» **EXERCISE REQUIREMENTS**
Convert the listing below, from the line that contains "Given: Click the left" through the line that contains "Action: point(208,206)" (both included), into a JSON list of strings with one string per line. Skip blank lines and leave the pictures out.

» **TASK INPUT**
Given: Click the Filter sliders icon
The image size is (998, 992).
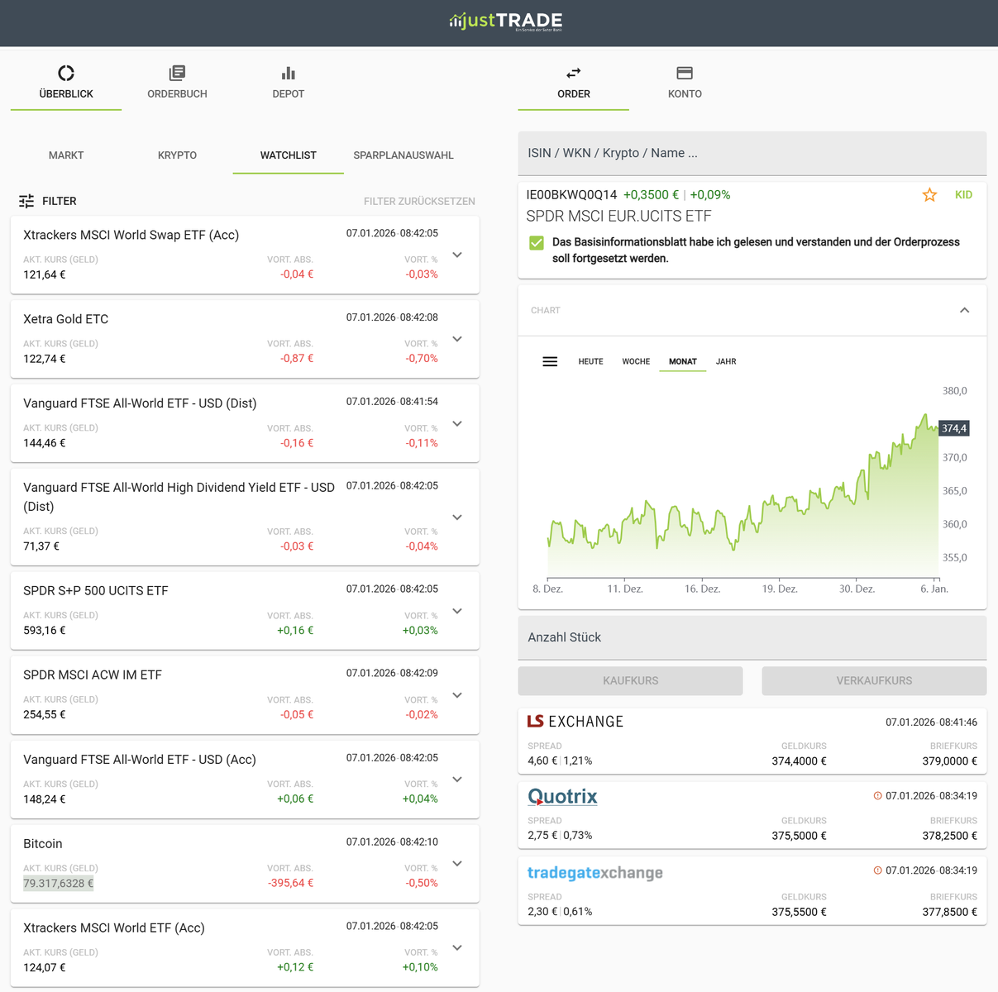Looking at the screenshot, I should (x=26, y=201).
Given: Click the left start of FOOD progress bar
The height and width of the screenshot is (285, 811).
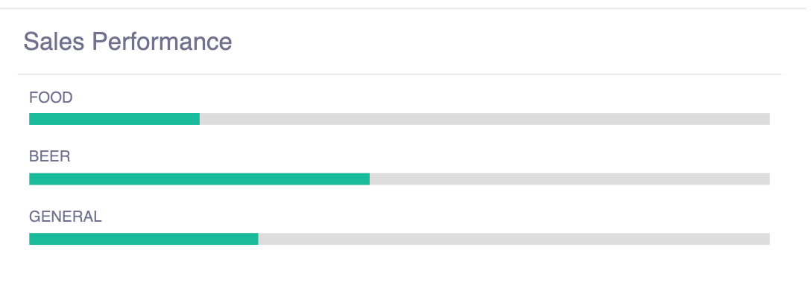Looking at the screenshot, I should click(31, 119).
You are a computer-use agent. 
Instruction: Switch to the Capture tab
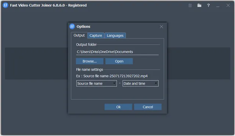(x=96, y=36)
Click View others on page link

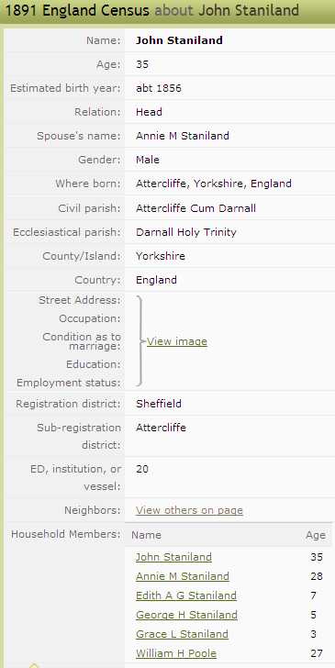pos(189,510)
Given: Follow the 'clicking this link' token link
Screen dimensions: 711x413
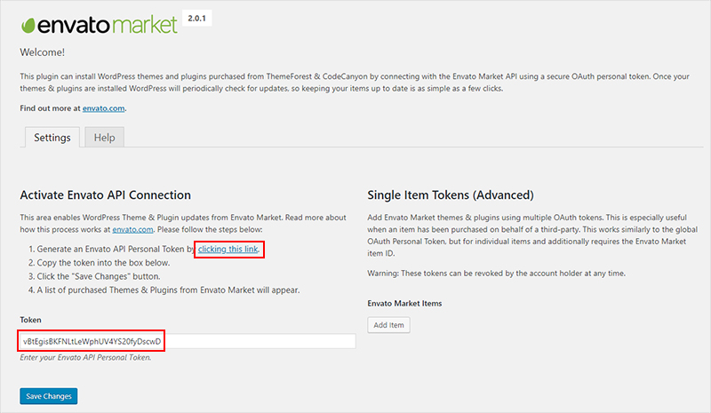Looking at the screenshot, I should [228, 249].
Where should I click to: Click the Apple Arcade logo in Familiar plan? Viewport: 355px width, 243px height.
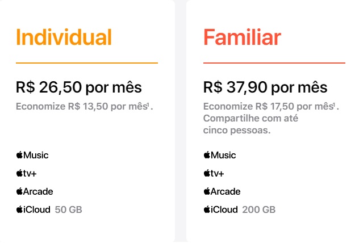222,191
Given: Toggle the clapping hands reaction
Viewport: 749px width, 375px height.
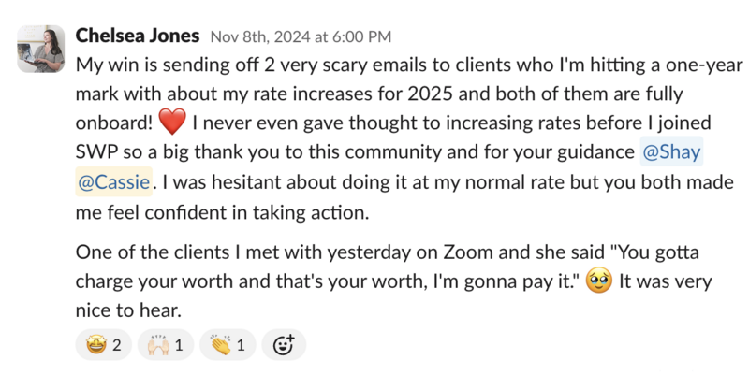Looking at the screenshot, I should tap(228, 344).
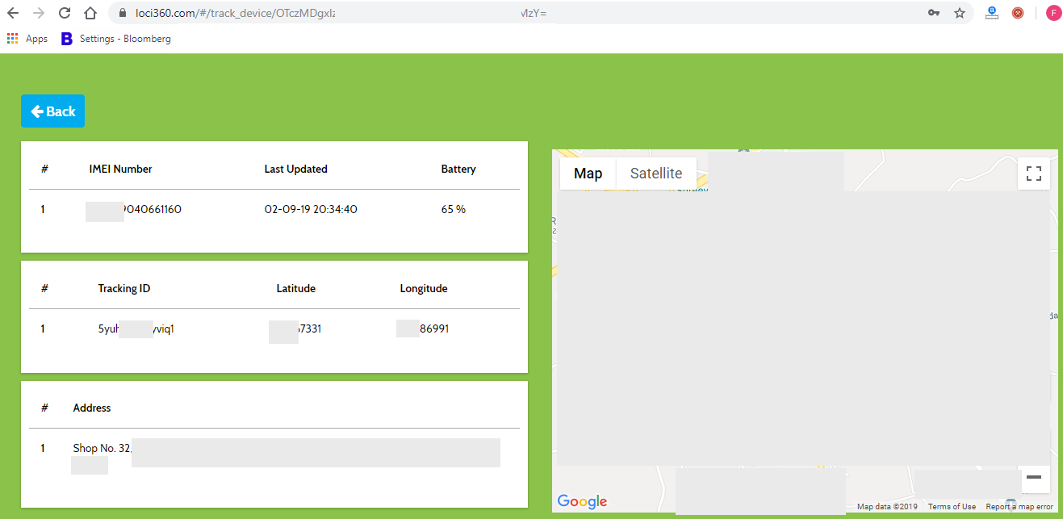
Task: Switch the map to Satellite view
Action: click(655, 174)
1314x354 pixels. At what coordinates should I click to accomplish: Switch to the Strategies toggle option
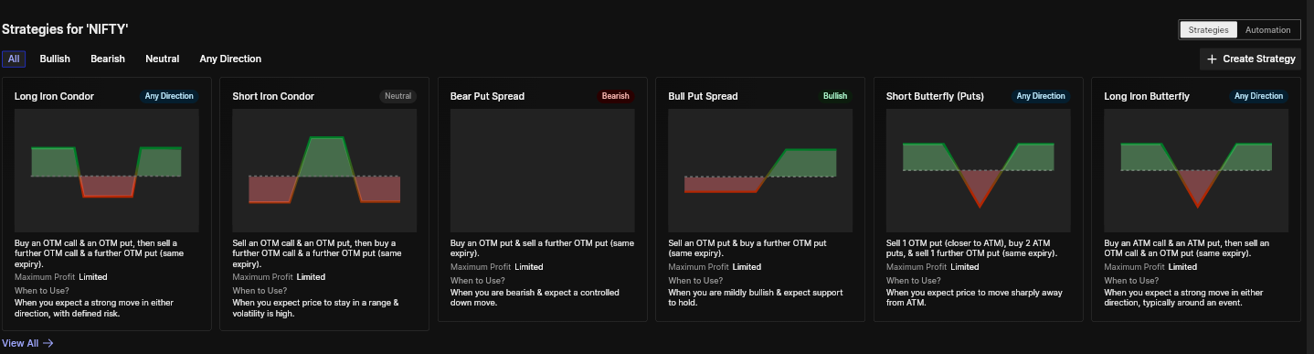coord(1208,30)
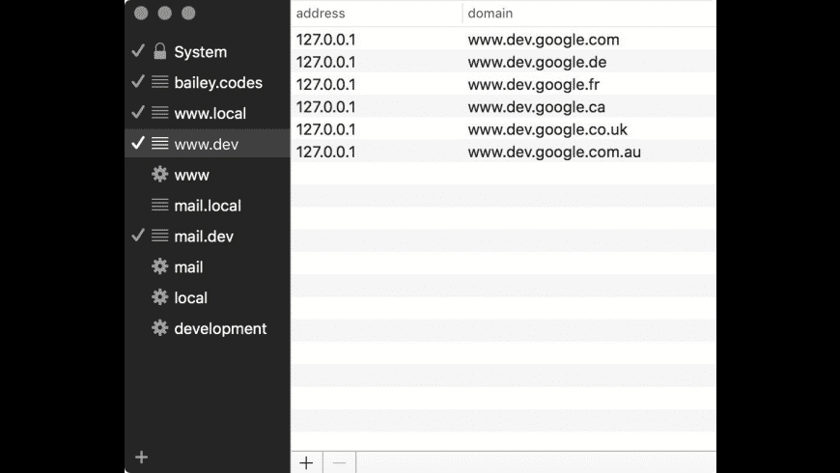This screenshot has height=473, width=840.
Task: Open the mail.local hosts group
Action: point(208,206)
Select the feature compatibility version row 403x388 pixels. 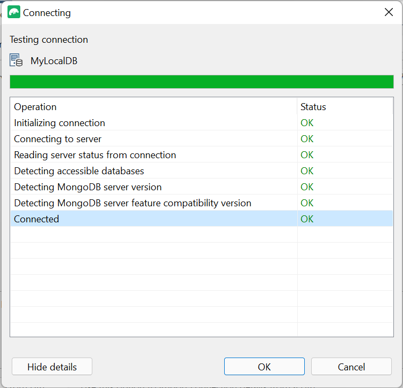202,203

» **EXERCISE SOLUTION**
[
  "Given: Click the left start of FOOD progress bar",
  "The height and width of the screenshot is (285, 811).",
  "Looking at the screenshot, I should click(31, 119).",
  "You are a computer-use agent. ",
  "Instruction: Switch to the Capture tab",
  "(x=96, y=36)",
  "Click View others on page link",
  "pos(189,510)",
  "Given: Follow the 'clicking this link' token link",
  "Screen dimensions: 711x413",
  "Looking at the screenshot, I should [228, 249].",
  "Where should I click to: Click the Apple Arcade logo in Familiar plan? Viewport: 355px width, 243px height.",
  "222,191",
  "Given: Toggle the clapping hands reaction",
  "Viewport: 749px width, 375px height.",
  "Looking at the screenshot, I should tap(228, 344).",
  "Task: Switch the map to Satellite view",
  "Action: click(655, 174)",
  "1314x354 pixels. At what coordinates should I click to accomplish: Switch to the Strategies toggle option",
  "coord(1208,30)",
  "This screenshot has height=473, width=840.",
  "Task: Open the mail.local hosts group",
  "Action: point(208,206)"
]